[Given request] Turn the rows below, from the first line through the line holding "Looking at the screenshot, I should 197,371." (both included), into a Markdown table with the columns No. and Line, numbering each line and skipping blank ones. Omit the pictures from your answer.

[Input data]
· · · · · · ·

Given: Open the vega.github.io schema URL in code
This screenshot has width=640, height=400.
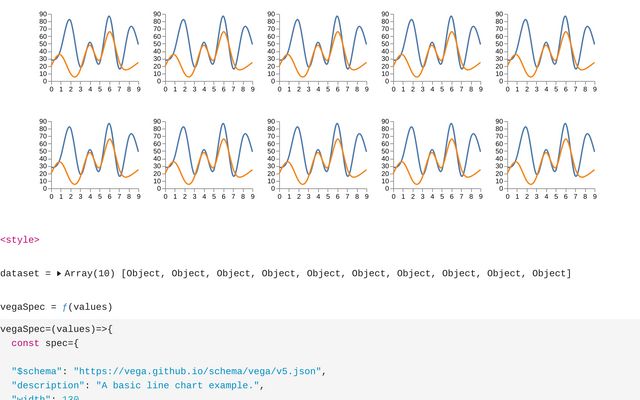Looking at the screenshot, I should 197,371.
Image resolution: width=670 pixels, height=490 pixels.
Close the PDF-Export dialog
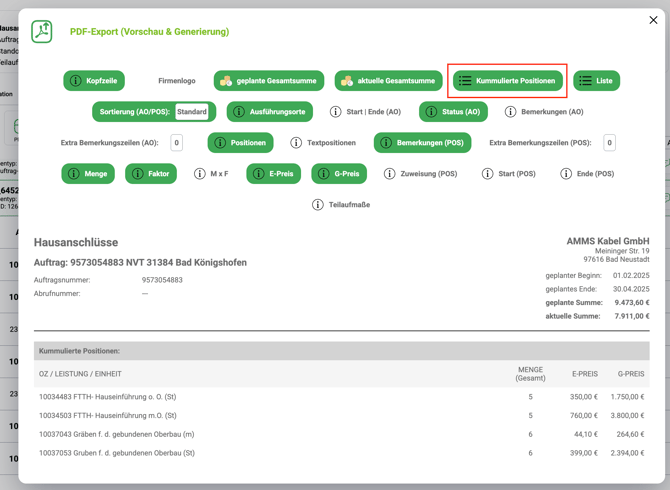[653, 20]
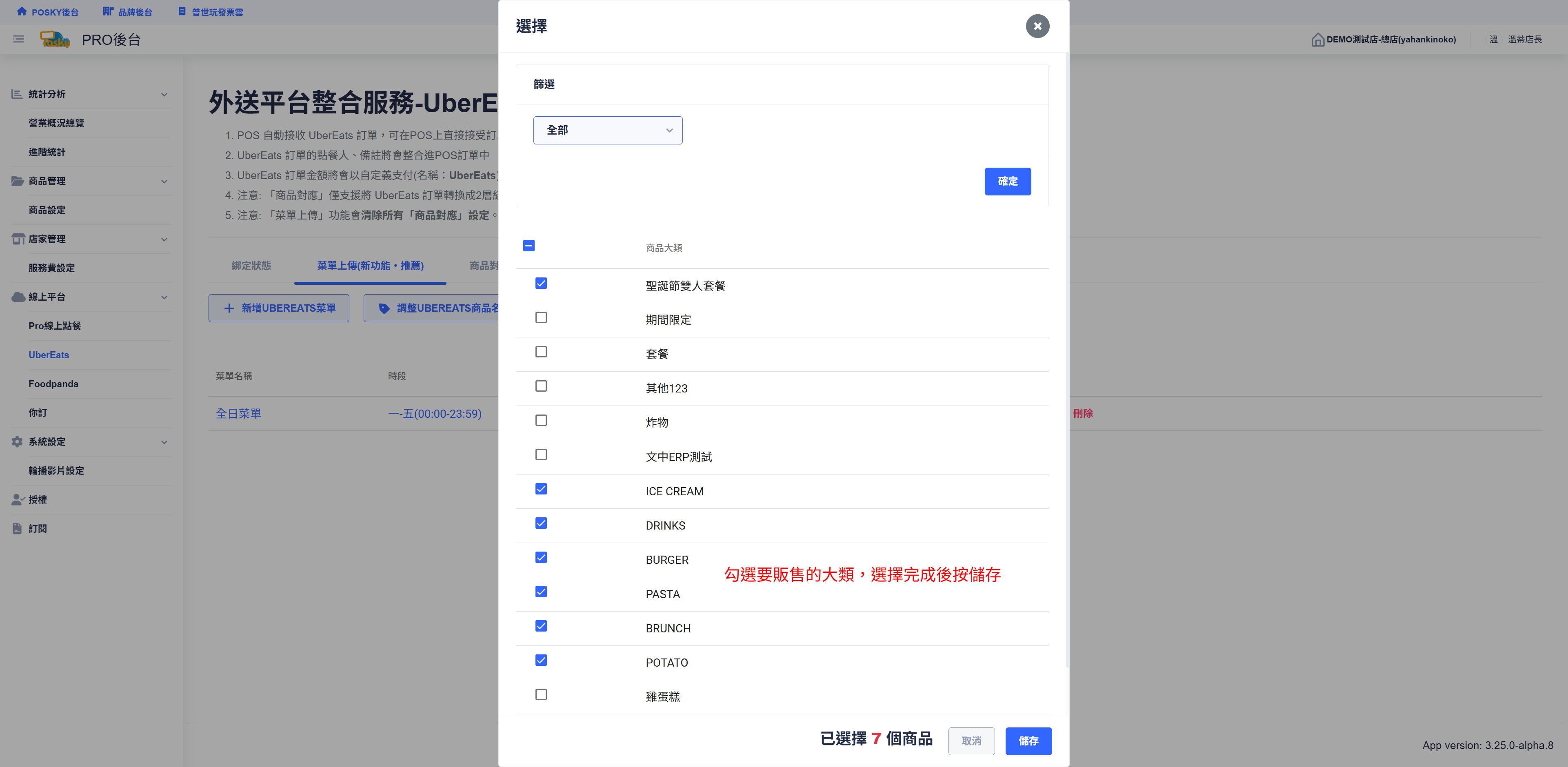1568x767 pixels.
Task: Click the hamburger menu icon
Action: coord(18,39)
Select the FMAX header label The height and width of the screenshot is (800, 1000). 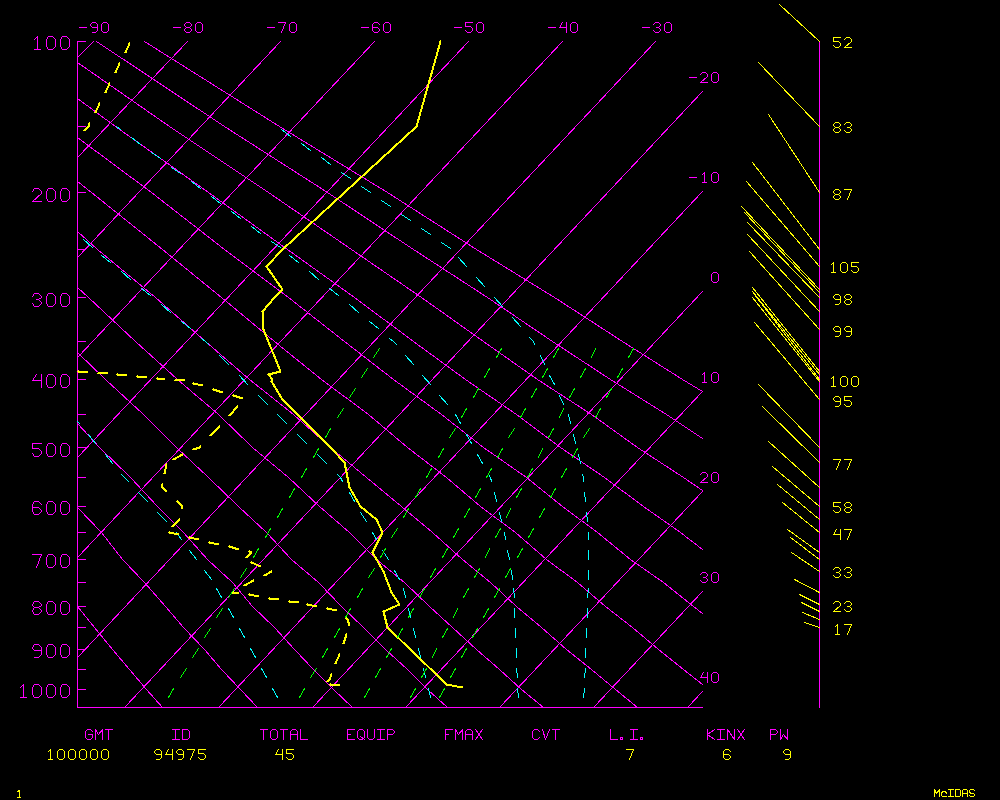(464, 735)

· · · · · · ·

[Answer to this problem]
| No. | Line |
|---|---|
| 1 | Given: Open the vega.github.io schema URL in code |
| 2 | This screenshot has width=640, height=400. |
| 3 | Looking at the screenshot, I should 197,371. |